# VORLIEGENDER TEXT
Und der obligatorische Hinweis auf eine ordentliche Zeitbibliothek: Joda-Time - Java date and time API - Home


----------



## Spacerat (2. Jun 2011)

Landei hat gesagt.:


> Und der obligatorische Hinweis auf eine ordentliche Zeitbibliothek: Joda-Time - Java date and time API - Home


Joa... sieht gut aus...
Einziger Nachteil: *Es ist ein Replacement*... für Dinge, welche in Java schon vorhanden sind und bei deren Verwendung man mal wieder gezwungen ist, eine Bibliothek mit zu verbreiten über dessen Lizenz (bei Joda die Apache2 Lizenz) man sich auch erst mal klar werden muß und dessen Installation ein weiteres an unnötiger Mehrarbeit beinhaltet. Ich mach mir diese Arbeit jedenfalls erst, wenn in Java wirklich etwas fehlt, z.B. Schnittstellenkommunikation wie RXTX oder JSSC und/oder OpenXX-Geschichten wie JOGL, JOAL, JOCL oder LWJGL.

# MATERIAL
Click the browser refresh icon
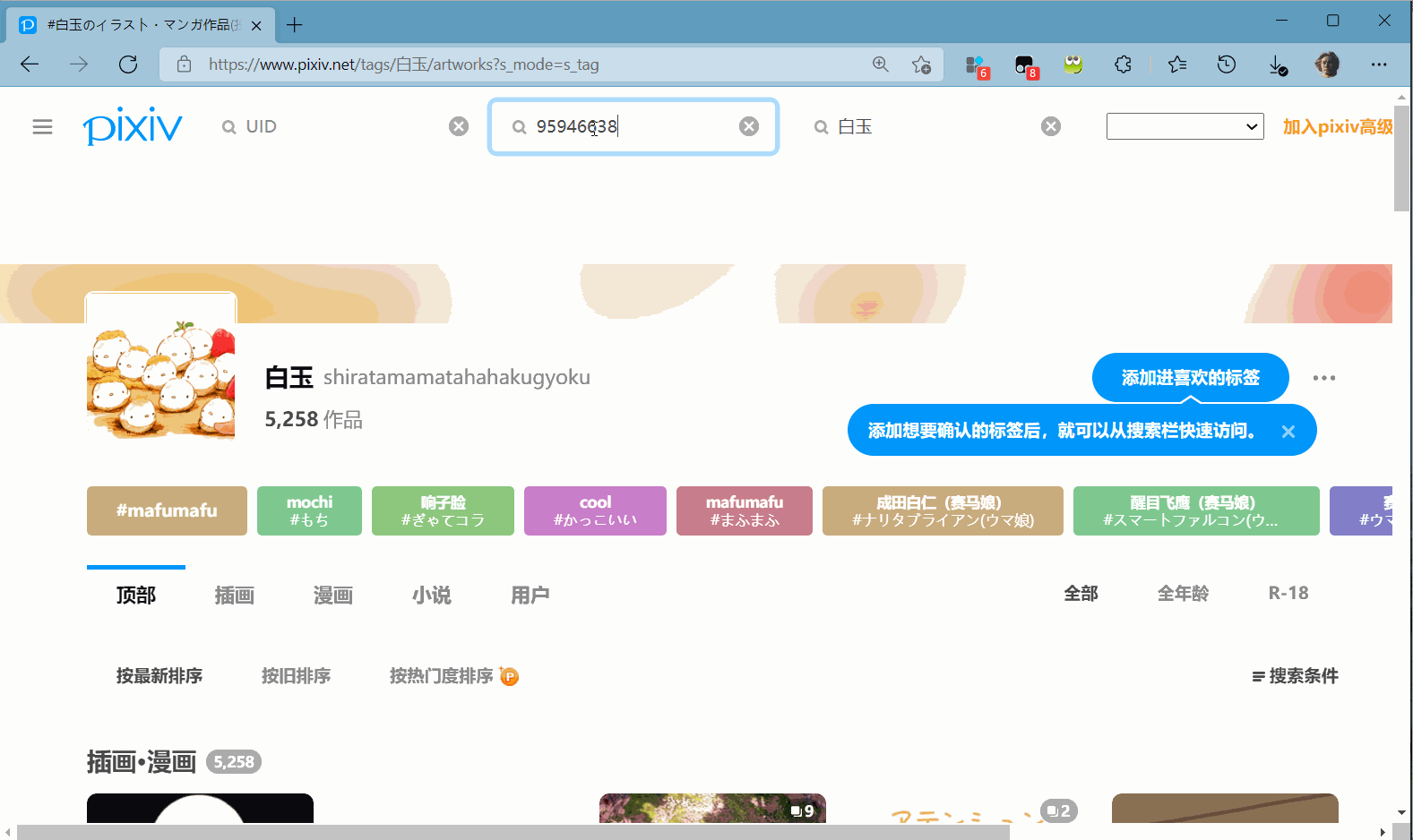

# SCHRIFTLICHE AUFGABE
Führen Sie den Forumsausschnitt zu Joda-Time im Anschluss an seinen letzten Satz fort. Die Zeilen haben mit dem Forumsausschnitt zu Joda-Time nichts zu tun.

# ANTWORT
----------



## faetzminator (3. Jun 2011)

Also ich verwende bei komplexeren Sachen auch Joda


----------



## Generic1 (3. Jun 2011)

Hätte noch eine Frage bei der ich jetzt schon eine Zeit lange dabei bin und nicht draufkomm wie ich das machen kann:

ich habe auf der einen Seite einen Timestamp in der DB:

2011-06-03 09:30:54.554

und auf der anderen Seite java.sql.Time:

10:12:56.555

und möchte jetzt die Differenz ausrechnen, also rauskommen soll:

00:42:02.001 -> also 42 min und 2 sec danach.
Weiß jemand wie ich das bewerkstelligen kann?
Vielen Dank,
lg


----------



## Landei (3. Jun 2011)

Spacerat hat gesagt.:


> Joa... sieht gut aus...
> Einziger Nachteil: *Es ist ein Replacement*...



Na ja, auf Grundlage von Joda Time wird ja an JSR-310 für Zeitangaben gebastelt. Früher oder später wird also etwas ganz ähnliches in den Systembibliotheken landen. Die Frage ist nur, wann?


----------



## Spacerat (3. Jun 2011)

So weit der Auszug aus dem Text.